About this exercise:
Print exactly the lines below between the line holding "Expand the type" and the line holding "Task: Click the info icon in backstage panel", inclusive, and nothing more.

▼▼▼

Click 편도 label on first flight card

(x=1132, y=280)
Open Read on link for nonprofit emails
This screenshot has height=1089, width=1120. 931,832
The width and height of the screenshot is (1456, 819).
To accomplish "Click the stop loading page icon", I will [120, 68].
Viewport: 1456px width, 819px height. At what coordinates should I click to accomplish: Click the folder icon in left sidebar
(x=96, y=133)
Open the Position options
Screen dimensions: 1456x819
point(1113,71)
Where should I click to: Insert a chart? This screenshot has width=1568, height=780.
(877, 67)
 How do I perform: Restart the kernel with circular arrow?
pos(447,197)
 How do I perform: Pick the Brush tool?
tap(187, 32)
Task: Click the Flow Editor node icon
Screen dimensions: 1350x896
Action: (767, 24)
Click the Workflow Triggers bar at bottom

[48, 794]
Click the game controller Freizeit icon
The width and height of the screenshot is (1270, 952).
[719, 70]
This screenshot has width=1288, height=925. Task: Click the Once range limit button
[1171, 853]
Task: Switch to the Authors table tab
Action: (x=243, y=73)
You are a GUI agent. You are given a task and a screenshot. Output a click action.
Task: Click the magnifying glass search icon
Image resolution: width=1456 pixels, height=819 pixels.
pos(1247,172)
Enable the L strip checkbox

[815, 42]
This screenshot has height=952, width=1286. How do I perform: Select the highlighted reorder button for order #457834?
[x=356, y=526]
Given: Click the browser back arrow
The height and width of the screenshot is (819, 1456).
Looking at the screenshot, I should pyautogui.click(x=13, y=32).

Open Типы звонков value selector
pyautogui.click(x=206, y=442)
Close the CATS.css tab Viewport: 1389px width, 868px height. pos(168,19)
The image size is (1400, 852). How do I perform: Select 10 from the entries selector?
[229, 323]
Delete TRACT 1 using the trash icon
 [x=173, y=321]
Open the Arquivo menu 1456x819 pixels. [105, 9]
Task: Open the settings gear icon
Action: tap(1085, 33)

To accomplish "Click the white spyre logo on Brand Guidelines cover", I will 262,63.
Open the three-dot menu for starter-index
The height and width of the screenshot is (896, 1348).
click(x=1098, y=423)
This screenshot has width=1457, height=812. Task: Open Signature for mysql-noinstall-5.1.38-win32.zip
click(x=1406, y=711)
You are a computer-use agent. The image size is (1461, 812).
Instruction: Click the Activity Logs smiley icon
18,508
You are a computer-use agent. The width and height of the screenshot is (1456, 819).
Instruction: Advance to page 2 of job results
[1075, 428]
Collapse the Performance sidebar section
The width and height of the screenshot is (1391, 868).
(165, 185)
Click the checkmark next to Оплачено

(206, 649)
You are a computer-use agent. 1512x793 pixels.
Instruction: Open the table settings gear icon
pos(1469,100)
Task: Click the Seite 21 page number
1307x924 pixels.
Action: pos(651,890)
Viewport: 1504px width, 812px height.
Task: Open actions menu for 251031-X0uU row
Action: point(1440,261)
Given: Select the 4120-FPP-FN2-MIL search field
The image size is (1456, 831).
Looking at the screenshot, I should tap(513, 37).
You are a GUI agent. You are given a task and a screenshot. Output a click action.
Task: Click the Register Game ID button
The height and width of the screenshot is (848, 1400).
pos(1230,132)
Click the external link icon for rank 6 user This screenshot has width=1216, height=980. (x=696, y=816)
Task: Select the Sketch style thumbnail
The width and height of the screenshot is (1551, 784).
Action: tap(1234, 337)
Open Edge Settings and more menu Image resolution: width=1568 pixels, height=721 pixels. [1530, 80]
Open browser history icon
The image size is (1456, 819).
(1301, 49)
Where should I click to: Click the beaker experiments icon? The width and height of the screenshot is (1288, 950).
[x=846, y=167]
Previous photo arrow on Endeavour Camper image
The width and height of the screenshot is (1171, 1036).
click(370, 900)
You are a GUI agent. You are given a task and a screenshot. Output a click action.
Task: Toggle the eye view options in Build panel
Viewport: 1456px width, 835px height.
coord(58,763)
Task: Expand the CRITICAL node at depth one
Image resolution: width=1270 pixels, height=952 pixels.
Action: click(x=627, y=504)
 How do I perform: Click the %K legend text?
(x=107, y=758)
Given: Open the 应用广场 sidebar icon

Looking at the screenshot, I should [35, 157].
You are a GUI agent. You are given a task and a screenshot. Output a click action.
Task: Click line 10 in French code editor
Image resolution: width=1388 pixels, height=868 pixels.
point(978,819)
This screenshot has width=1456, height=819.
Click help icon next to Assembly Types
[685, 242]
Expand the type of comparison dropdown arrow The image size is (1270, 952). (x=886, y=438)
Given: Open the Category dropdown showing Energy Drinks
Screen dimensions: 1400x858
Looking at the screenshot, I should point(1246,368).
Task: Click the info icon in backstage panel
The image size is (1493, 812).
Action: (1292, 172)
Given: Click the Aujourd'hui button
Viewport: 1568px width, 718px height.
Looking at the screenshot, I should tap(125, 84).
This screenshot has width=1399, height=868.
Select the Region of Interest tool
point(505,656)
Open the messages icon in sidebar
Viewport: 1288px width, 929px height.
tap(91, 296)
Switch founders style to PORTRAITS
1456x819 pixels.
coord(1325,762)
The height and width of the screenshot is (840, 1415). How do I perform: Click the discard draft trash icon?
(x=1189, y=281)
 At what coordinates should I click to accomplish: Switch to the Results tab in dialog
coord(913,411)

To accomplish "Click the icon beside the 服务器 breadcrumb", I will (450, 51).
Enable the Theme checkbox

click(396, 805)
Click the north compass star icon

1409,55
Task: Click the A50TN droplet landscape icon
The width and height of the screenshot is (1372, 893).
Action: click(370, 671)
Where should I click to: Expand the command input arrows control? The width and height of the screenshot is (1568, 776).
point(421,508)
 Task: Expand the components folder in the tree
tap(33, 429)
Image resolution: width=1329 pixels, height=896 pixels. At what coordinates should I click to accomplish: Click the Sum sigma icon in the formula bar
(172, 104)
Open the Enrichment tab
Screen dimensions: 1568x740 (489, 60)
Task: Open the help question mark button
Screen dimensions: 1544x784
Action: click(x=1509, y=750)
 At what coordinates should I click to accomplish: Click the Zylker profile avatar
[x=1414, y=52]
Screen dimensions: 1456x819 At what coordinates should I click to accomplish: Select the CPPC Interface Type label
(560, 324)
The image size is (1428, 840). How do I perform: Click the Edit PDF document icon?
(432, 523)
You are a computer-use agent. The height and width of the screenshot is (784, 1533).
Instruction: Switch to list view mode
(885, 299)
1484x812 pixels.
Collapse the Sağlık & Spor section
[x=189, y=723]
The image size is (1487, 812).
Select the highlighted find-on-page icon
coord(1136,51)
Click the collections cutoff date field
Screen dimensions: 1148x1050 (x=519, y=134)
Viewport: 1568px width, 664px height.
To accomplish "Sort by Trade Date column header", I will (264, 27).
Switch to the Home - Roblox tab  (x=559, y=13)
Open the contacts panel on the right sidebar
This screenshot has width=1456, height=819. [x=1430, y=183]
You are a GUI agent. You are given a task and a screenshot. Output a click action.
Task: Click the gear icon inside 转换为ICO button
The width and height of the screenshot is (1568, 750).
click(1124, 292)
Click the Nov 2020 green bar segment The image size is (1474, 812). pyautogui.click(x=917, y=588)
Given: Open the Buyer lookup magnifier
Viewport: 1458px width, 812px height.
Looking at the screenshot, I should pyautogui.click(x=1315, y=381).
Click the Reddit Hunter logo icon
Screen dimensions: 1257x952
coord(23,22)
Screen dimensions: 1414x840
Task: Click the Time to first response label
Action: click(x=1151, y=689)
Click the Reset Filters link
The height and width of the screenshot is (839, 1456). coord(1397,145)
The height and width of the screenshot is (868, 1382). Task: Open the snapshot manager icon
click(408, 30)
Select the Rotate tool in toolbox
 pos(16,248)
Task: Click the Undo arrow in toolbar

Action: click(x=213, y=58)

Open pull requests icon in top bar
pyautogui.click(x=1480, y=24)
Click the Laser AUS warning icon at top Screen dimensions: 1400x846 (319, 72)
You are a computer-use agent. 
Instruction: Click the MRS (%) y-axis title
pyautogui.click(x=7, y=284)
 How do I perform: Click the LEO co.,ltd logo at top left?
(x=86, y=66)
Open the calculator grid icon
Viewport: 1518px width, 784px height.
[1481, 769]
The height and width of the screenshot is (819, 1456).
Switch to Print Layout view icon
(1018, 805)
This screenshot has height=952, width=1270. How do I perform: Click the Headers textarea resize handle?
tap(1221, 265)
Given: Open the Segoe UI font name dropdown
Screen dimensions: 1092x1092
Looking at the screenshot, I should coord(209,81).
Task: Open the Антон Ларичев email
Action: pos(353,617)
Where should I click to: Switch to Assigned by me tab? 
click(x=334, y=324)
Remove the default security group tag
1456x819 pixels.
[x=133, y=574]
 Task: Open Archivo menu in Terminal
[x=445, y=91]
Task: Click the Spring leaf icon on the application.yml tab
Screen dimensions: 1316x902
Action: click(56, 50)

▲▲▲

Exercise solution:
Expand the type of comparison dropdown arrow The image size is (1270, 952). (x=886, y=438)
Given: Open the Category dropdown showing Energy Drinks
Screen dimensions: 1400x858
Looking at the screenshot, I should point(1246,368).
Task: Click the info icon in backstage panel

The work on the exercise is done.